About this exercise: Once the pictures are set aside, print the records that follow exactly as written.

[Data to process]

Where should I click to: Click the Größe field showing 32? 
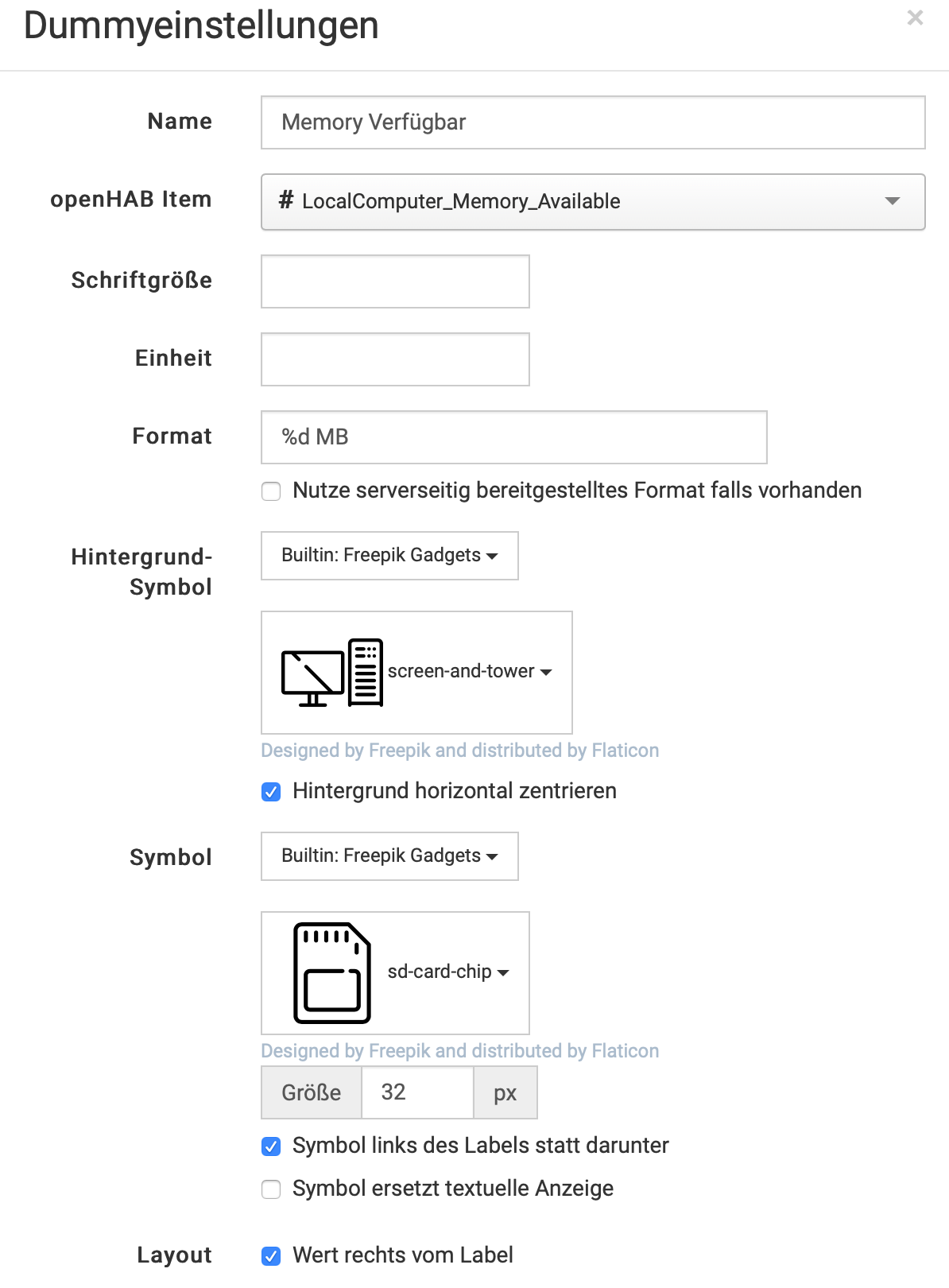click(x=417, y=1092)
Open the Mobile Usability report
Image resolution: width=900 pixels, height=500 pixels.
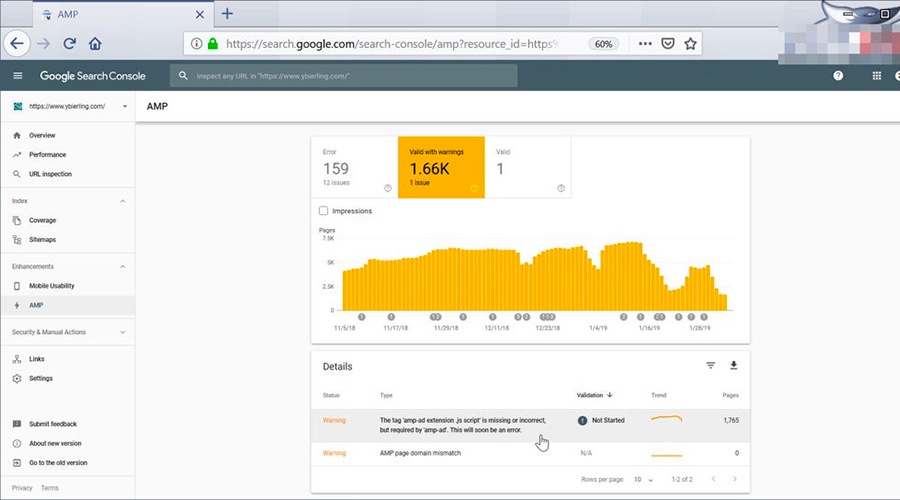pyautogui.click(x=51, y=286)
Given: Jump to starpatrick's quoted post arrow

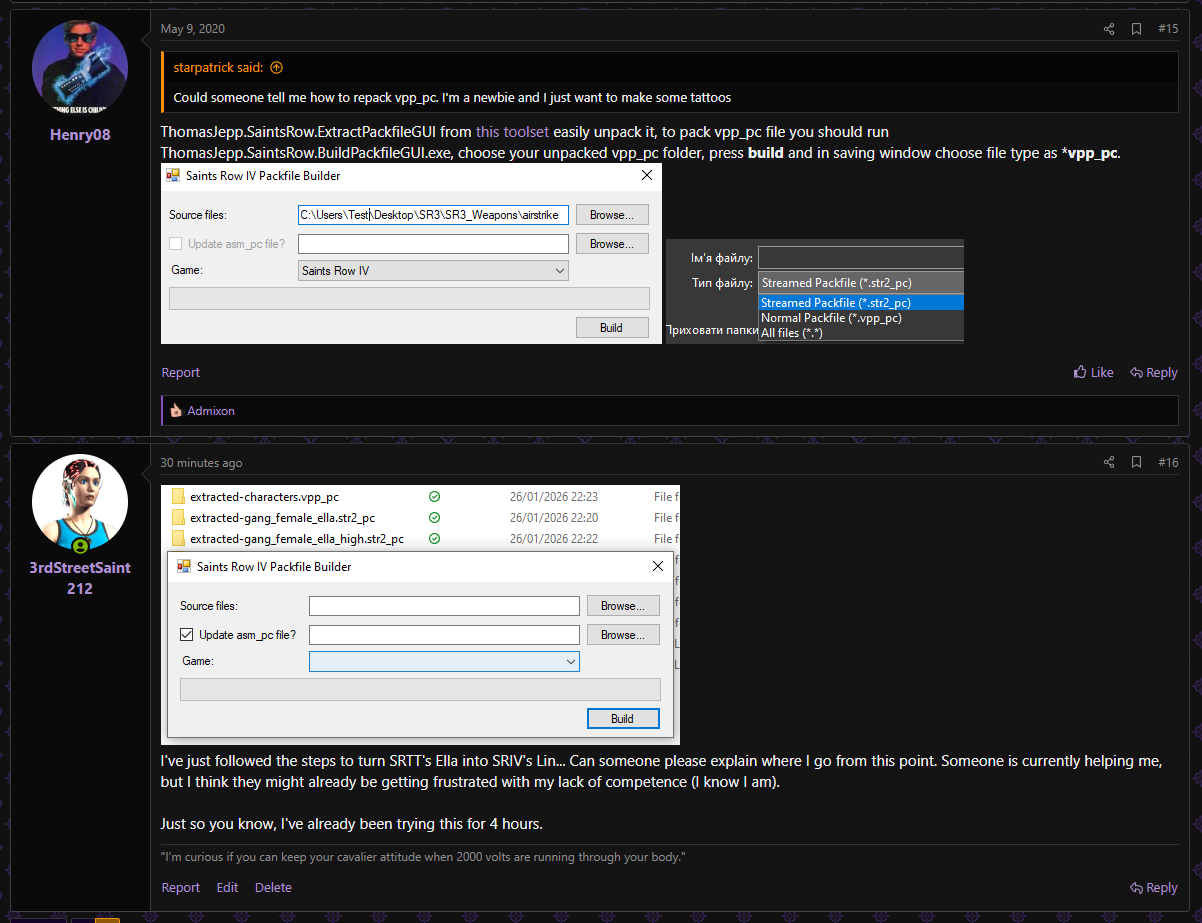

[/Data to process]

Exercise result:
Where should I click to: Click the Größe field showing 32? 
click(x=417, y=1092)
Open the Mobile Usability report
Image resolution: width=900 pixels, height=500 pixels.
pyautogui.click(x=51, y=286)
Given: Jump to starpatrick's quoted post arrow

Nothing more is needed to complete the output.